Given text

....

♪ ♪
(gulls squawking,
waves crashing)
NARRATOR:
By the fall of 1915,
there could scarcely have been
an adult in the United States
unaware of the controversy
over votes for women.
It had been circulating
on the periphery
of the national conversation
for six decades,
and during the previous
five years,
had moved decisively
to the center--
a crusade of the few
blooming into a mass movement,
their demand for the ballot
growing ever more insistent.
Hotly debated in town halls,
on street corners,
and around dinner tables
the country over,
woman suffrage had divided
husbands and wives,
siblings,
women, one from another,
and had aroused
vociferous opposition
from every quarter
of American society:
industrial interests,
politicians,
and not least, the states
of the former Confederacy,
where the franchise was
a jealously guarded instrument
of white supremacy.
With defeats far more numerous
than victories,
new voices had risen to champion
new, more aggressive tactics,
and the suffrage movement
had splintered over strategy,
highlighting the fundamental
question of what it would take
for American women
to finally win the ballot.
What no one anticipated in 1915
was the lengths to which they
would actually have to go.
MARTHA JONES:
This is a real struggle.
It is a struggle over ideas.
Who are women,
what can they be?
What can they do,
who should they be?
It is a struggle over power.
Who gets to say
what this nation is
and how it does what it does?
ALEXANDER KEYSSAR:
The fact that there is
resistance
to the expansion
of democratic rights
is not uniquely American.
When people have some rights
that other people don't have,
you have to convince them
to share.
Not everybody's
going to want to.
♪ ♪
(car engine puttering,
horn honking)
(crowd cheering)
(children chattering)
♪ ♪
NARRATOR:
On September 16, 1915,
at the Panama-Pacific
International Exposition
in San Francisco,
four women--
virtual strangers--
climbed into a waiting car,
drove through the fairground
gates,
and headed east
to launch a new phase
in the very long struggle
for woman suffrage,
now in its 67th year
and counting.
It was close to midnight
when they set out.
Their final destination:
Washington, DC.
(fireworks exploding)
MARY WALTON:
The car takes off,
very, very dramatic.
Lights and fireworks,
and it's on its way.
NARRATOR:
With few personal possessions,
the travelers' cargo consisted
primarily of an enormous scroll
which had been gathering
signatures
at the Expo for months:
a petition
demanding an amendment
to the U.S. Constitution
that would enfranchise all of
the nation's women at once.
Bearing it across the continent
was Frances Jolliffe,
42 and a drama critic
from Washington state;
poet Sara Bard Field,
33 and a native of Oregon;
and two Swedes
who had volunteered
their brand-new
Willys-Overland
for the trip.

....

Stored records
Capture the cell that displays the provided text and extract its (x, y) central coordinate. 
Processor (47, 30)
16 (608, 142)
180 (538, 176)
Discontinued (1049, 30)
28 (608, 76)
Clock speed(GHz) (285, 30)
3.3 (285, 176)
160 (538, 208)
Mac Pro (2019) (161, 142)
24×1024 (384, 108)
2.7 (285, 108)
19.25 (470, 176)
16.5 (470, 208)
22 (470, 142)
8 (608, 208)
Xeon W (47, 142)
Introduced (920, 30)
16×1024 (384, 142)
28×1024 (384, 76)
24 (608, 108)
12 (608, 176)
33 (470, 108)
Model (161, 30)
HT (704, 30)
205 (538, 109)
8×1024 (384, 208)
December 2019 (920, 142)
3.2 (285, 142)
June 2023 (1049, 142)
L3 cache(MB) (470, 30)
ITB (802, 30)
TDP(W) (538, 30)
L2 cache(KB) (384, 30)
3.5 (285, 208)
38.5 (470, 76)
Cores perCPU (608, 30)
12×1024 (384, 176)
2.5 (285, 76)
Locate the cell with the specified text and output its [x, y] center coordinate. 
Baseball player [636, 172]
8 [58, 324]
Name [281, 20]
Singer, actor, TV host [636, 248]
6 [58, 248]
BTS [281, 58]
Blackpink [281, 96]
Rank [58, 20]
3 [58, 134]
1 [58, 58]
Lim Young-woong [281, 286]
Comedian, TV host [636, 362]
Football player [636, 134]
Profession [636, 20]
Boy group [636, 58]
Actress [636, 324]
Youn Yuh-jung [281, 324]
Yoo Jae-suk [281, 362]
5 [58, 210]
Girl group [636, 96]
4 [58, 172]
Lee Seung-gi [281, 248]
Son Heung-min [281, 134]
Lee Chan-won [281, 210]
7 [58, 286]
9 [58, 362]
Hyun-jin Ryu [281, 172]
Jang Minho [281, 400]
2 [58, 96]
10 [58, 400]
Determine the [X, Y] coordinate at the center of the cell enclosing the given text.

....

What to work on
[A] Reproduce word for word the part of the woman suffrage transcript that begins with the words "With defeats far" and ends with "have to go.".
[B] Put this sentence from the woman suffrage transcript into Spanish: "What no one anticipated in 1915 was the lengths to which they would actually have to go."
[C] Carry the woman suffrage transcript forward from its last line.

Written responses
[A]
With defeats far more numerous
than victories,
new voices had risen to champion
new, more aggressive tactics,
and the suffrage movement
had splintered over strategy,
highlighting the fundamental
question of what it would take
for American women
to finally win the ballot.
What no one anticipated in 1915
was the lengths to which they
would actually have to go.

[B] Lo que nadie previó en 1915 fue hasta dónde tendrían que llegar en realidad.

[C]
(engine running)
The "envoys,"
as they were called,
would be taking
a circuitous route,
stopping for pre-arranged
rallies, receptions,
and press interviews
in 48 different cities.
Not counting unplanned detours,
the itinerary
was nearly 5,000 miles.
On a good road,
with the top up,
they'd be lucky to log
20 miles per hour.
WALTON:
You have to imagine roads
at that time.
Roads are like tracks across
the prairies left by wagons.
They had to cross the desert.
There are no maps.
TINA CASSIDY:
There was no interstate
highway system.
There weren't streetlights.
There weren't pay phones.
There was really
no infrastructure
to support a crazy trip
like this.
NARRATOR:
Already by Sacramento,
Frances Jolliffe had had enough,
leaving Sara Bard Field alone
with the Swedes,
one of whom talked incessantly.
"Like Odysseus, I have many
experiences to relate,"
Field telegrammed a friend
from the road:
12 miles through alkali salt pan
in Nevada's Great Basin,
an experience Field described
as "plowing through dust";
snow drifts so high in Wyoming
that everyone had to get out
and push;
a mud hole in Kansas
that swallowed the Overland
as if it were a shoe.
CASSIDY:
Newspaper outlets would call in
with scenes from the road.
The whole adventure of it
was really captivating
for the nation.
Women were quite literally
crossing
a new divide in America,
and being much more vocal
and aggressive--
demanding the vote,
not asking politely.
NARRATOR:
The stunt was the handiwork
of Alice Paul,
a 30-year-old Quaker
with a PhD
from the
University of Pennsylvania
and a playbook inspired
by her apprenticeship
with Britain's notoriously
militant suffragettes.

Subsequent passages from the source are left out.